───── Available data ─────
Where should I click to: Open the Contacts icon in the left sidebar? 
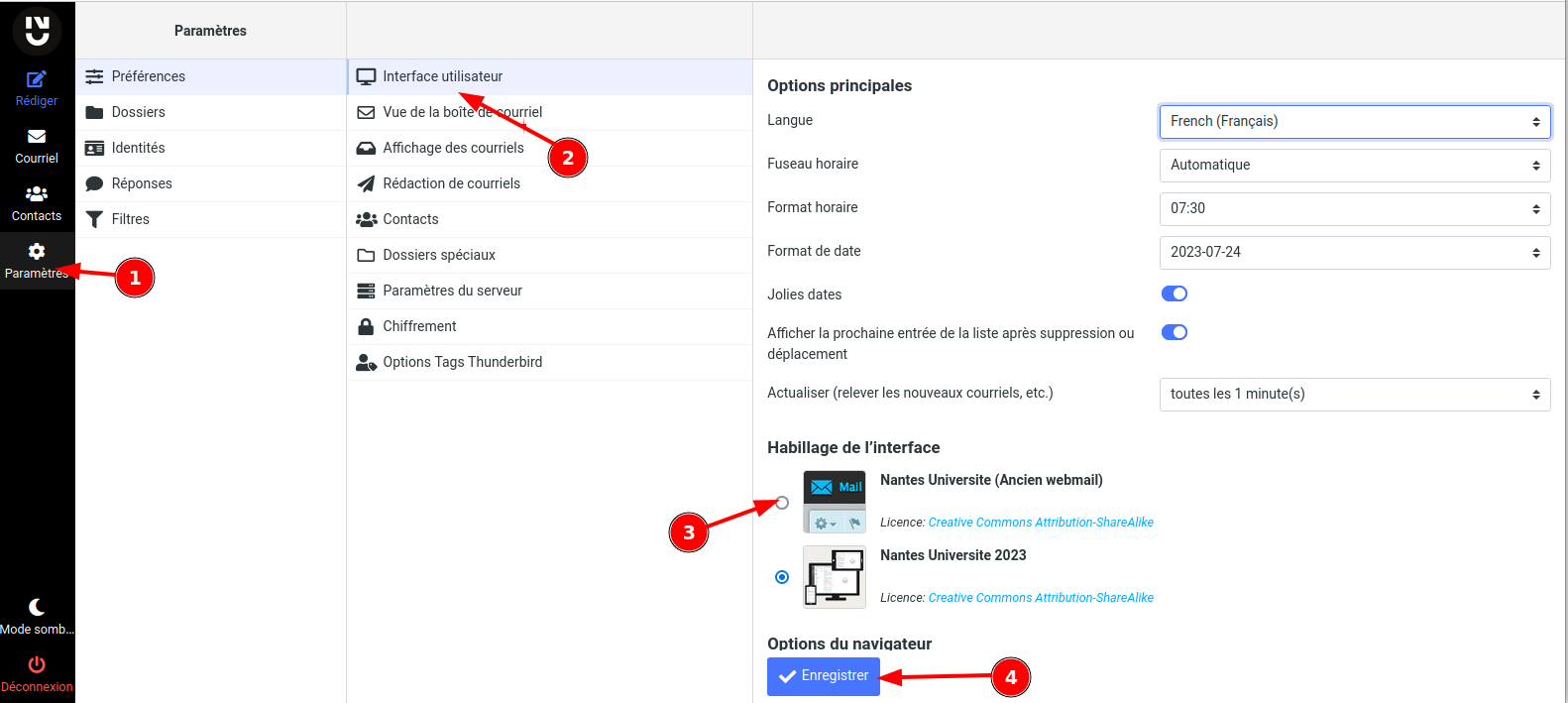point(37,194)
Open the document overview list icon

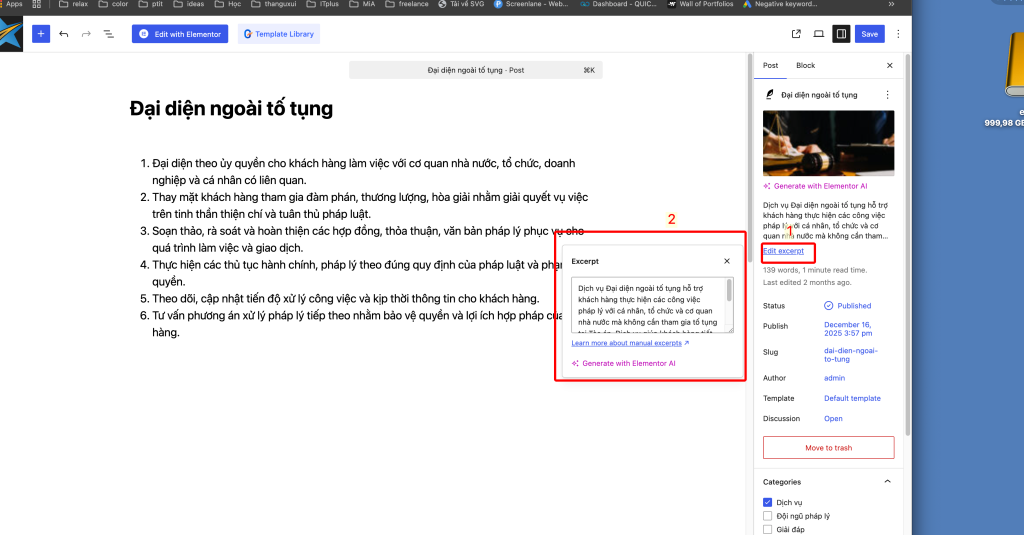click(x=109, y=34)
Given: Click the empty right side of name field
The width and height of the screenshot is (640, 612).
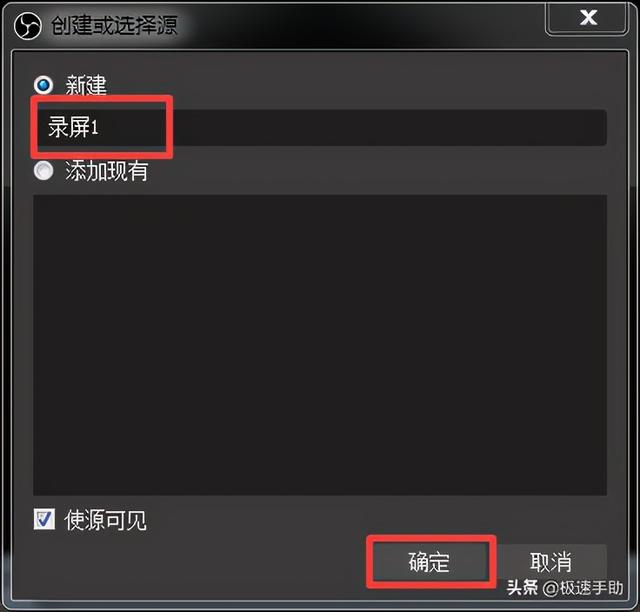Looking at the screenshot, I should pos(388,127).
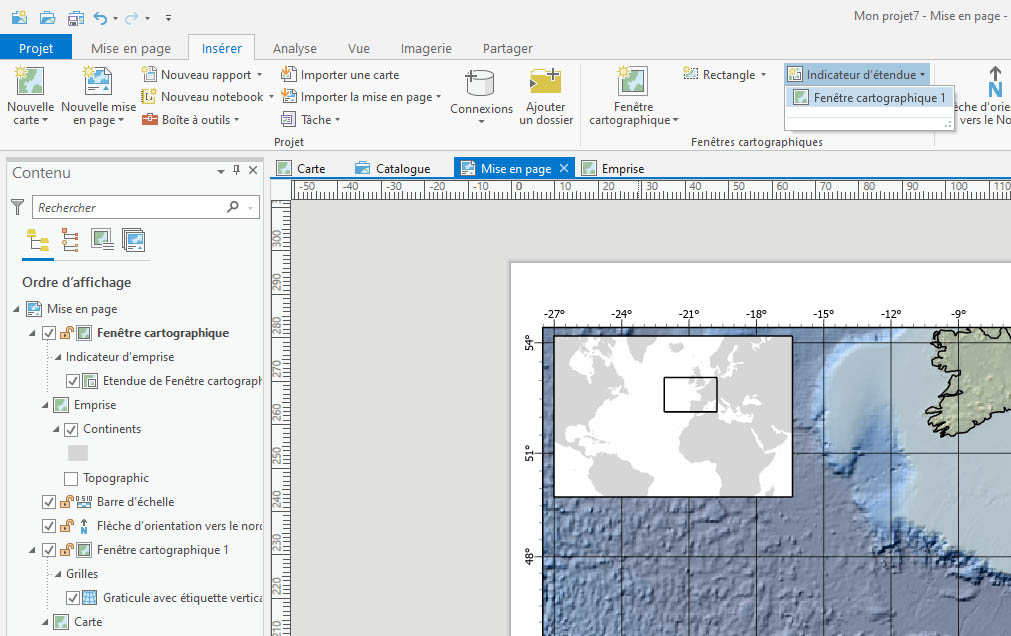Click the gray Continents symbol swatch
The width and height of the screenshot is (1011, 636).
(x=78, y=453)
─────
> **Exercise prompt**:
Every line of the material must be reproduced verbatim; the pictures are to be omitted.

> **Task answer**:
Where should I click to: Open the Contacts icon in the left sidebar? 
point(37,194)
Open the document overview list icon

click(x=109, y=34)
Given: Click the empty right side of name field
The width and height of the screenshot is (640, 612).
Looking at the screenshot, I should pos(388,127).
Click the gray Continents symbol swatch
The width and height of the screenshot is (1011, 636).
(x=78, y=453)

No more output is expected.